- BRIEF -
Copy out the data below line for line, without changing anything.

- SOURCE RECORDS -
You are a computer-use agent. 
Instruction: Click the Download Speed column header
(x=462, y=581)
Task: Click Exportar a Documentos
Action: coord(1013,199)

- EXERCISE SOLUTION -
You are a computer-use agent. 
Instruction: Click the Download Speed column header
(x=462, y=581)
Task: Click Exportar a Documentos
Action: coord(1013,199)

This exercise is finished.